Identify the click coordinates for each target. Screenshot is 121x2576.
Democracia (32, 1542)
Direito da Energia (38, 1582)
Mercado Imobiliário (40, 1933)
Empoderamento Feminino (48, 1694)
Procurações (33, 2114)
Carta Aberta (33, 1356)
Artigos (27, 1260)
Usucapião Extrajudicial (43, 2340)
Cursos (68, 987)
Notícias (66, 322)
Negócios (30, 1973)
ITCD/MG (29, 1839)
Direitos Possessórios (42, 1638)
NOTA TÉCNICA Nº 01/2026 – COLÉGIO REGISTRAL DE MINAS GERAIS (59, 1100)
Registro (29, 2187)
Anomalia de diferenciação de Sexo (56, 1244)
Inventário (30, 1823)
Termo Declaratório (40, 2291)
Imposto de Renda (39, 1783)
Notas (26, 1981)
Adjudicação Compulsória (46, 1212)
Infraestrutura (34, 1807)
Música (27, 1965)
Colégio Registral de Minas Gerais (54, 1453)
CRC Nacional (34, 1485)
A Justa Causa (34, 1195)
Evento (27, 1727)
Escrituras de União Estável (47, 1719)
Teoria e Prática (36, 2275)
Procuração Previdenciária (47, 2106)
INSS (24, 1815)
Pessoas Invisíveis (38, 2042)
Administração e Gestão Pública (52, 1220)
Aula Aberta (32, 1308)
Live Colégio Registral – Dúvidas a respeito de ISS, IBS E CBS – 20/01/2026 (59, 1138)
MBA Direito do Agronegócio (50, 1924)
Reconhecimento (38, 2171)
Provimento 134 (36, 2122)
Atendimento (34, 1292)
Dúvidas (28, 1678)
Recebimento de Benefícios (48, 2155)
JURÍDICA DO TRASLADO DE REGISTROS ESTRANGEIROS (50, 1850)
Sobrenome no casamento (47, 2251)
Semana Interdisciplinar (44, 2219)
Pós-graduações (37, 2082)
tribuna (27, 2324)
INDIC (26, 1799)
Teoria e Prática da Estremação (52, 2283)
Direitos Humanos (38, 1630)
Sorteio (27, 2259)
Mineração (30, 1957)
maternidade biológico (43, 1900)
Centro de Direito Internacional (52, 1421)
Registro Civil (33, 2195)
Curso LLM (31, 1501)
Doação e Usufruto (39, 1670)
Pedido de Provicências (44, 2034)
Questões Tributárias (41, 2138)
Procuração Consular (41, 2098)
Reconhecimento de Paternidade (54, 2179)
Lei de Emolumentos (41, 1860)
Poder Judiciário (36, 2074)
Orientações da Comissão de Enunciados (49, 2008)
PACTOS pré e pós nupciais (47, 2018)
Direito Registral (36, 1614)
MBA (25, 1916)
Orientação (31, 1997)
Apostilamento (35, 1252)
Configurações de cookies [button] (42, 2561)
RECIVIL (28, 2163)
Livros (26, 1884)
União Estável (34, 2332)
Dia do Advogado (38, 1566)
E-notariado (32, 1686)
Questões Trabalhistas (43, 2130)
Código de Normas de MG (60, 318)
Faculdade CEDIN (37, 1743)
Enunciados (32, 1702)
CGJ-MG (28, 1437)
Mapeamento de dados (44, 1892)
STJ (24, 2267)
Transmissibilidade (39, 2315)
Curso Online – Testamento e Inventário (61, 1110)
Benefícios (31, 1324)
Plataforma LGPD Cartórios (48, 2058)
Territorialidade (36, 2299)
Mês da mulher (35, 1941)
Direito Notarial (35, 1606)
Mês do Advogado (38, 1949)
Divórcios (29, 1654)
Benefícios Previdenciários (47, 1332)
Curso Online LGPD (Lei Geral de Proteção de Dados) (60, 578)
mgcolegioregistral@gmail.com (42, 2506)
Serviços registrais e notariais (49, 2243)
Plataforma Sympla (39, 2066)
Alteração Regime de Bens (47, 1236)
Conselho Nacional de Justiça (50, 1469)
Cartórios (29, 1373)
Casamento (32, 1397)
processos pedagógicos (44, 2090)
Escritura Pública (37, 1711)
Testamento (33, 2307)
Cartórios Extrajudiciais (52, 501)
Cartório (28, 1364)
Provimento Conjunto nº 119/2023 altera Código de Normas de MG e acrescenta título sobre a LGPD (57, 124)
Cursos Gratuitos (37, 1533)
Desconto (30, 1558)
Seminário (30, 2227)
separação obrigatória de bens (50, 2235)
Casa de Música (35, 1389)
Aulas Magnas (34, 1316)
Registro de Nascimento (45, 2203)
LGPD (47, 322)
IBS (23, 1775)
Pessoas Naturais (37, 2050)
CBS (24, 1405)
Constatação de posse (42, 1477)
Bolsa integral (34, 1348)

### The task
An exact copy of all the records above is needed.

### Response for this exercise
Identify the click coordinates for each target. Screenshot is 121x2576.
Democracia (32, 1542)
Direito da Energia (38, 1582)
Mercado Imobiliário (40, 1933)
Empoderamento Feminino (48, 1694)
Procurações (33, 2114)
Carta Aberta (33, 1356)
Artigos (27, 1260)
Usucapião Extrajudicial (43, 2340)
Cursos (68, 987)
Notícias (66, 322)
Negócios (30, 1973)
ITCD/MG (29, 1839)
Direitos Possessórios (42, 1638)
NOTA TÉCNICA Nº 01/2026 – COLÉGIO REGISTRAL DE MINAS GERAIS (59, 1100)
Registro (29, 2187)
Anomalia de diferenciação de Sexo (56, 1244)
Inventário (30, 1823)
Termo Declaratório (40, 2291)
Imposto de Renda (39, 1783)
Notas (26, 1981)
Adjudicação Compulsória (46, 1212)
Infraestrutura (34, 1807)
Música (27, 1965)
Colégio Registral de Minas Gerais (54, 1453)
CRC Nacional (34, 1485)
A Justa Causa (34, 1195)
Evento (27, 1727)
Escrituras de União Estável (47, 1719)
Teoria e Prática (36, 2275)
Procuração Previdenciária (47, 2106)
INSS (24, 1815)
Pessoas Invisíveis (38, 2042)
Administração e Gestão Pública (52, 1220)
Aula Aberta (32, 1308)
Live Colégio Registral – Dúvidas a respeito de ISS, IBS E CBS – 20/01/2026 (59, 1138)
MBA Direito do Agronegócio (50, 1924)
Reconhecimento (38, 2171)
Provimento 134 (36, 2122)
Atendimento (34, 1292)
Dúvidas (28, 1678)
Recebimento de Benefícios (48, 2155)
JURÍDICA DO TRASLADO DE REGISTROS ESTRANGEIROS (50, 1850)
Sobrenome no casamento (47, 2251)
Semana Interdisciplinar (44, 2219)
Pós-graduações (37, 2082)
tribuna (27, 2324)
INDIC (26, 1799)
Teoria e Prática da Estremação (52, 2283)
Direitos Humanos (38, 1630)
Sorteio (27, 2259)
Mineração (30, 1957)
maternidade biológico (43, 1900)
Centro de Direito Internacional (52, 1421)
Registro Civil (33, 2195)
Curso LLM (31, 1501)
Doação e Usufruto (39, 1670)
Pedido de Provicências (44, 2034)
Questões Tributárias (41, 2138)
Procuração Consular (41, 2098)
Reconhecimento de Paternidade (54, 2179)
Lei de Emolumentos (41, 1860)
Poder Judiciário (36, 2074)
Orientações da Comissão de Enunciados (49, 2008)
PACTOS pré e pós nupciais (47, 2018)
Direito Registral (36, 1614)
MBA (25, 1916)
Orientação (31, 1997)
Apostilamento (35, 1252)
Configurações de cookies [button] (42, 2561)
RECIVIL (28, 2163)
Livros (26, 1884)
União Estável (34, 2332)
Dia do Advogado (38, 1566)
E-notariado (32, 1686)
Questões Trabalhistas (43, 2130)
Código de Normas de MG (60, 318)
Faculdade CEDIN (37, 1743)
Enunciados (32, 1702)
CGJ-MG (28, 1437)
Mapeamento de dados (44, 1892)
STJ (24, 2267)
Transmissibilidade (39, 2315)
Curso Online – Testamento e Inventário (61, 1110)
Benefícios (31, 1324)
Plataforma LGPD Cartórios (48, 2058)
Territorialidade (36, 2299)
Mês da mulher (35, 1941)
Direito Notarial (35, 1606)
Mês do Advogado (38, 1949)
Divórcios (29, 1654)
Benefícios Previdenciários (47, 1332)
Curso Online LGPD (Lei Geral de Proteção de Dados) (60, 578)
mgcolegioregistral@gmail.com (42, 2506)
Serviços registrais e notariais (49, 2243)
Plataforma Sympla (39, 2066)
Alteração Regime de Bens (47, 1236)
Conselho Nacional de Justiça (50, 1469)
Cartórios (29, 1373)
Casamento (32, 1397)
processos pedagógicos (44, 2090)
Escritura Pública (37, 1711)
Testamento (33, 2307)
Cartórios Extrajudiciais (52, 501)
Cartório (28, 1364)
Provimento Conjunto nº 119/2023 altera Código de Normas de MG e acrescenta título sobre a LGPD (57, 124)
Cursos Gratuitos (37, 1533)
Desconto (30, 1558)
Seminário (30, 2227)
separação obrigatória de bens (50, 2235)
Casa de Música (35, 1389)
Aulas Magnas (34, 1316)
Registro de Nascimento (45, 2203)
LGPD (47, 322)
IBS (23, 1775)
Pessoas Naturais (37, 2050)
CBS (24, 1405)
Constatação de posse (42, 1477)
Bolsa integral (34, 1348)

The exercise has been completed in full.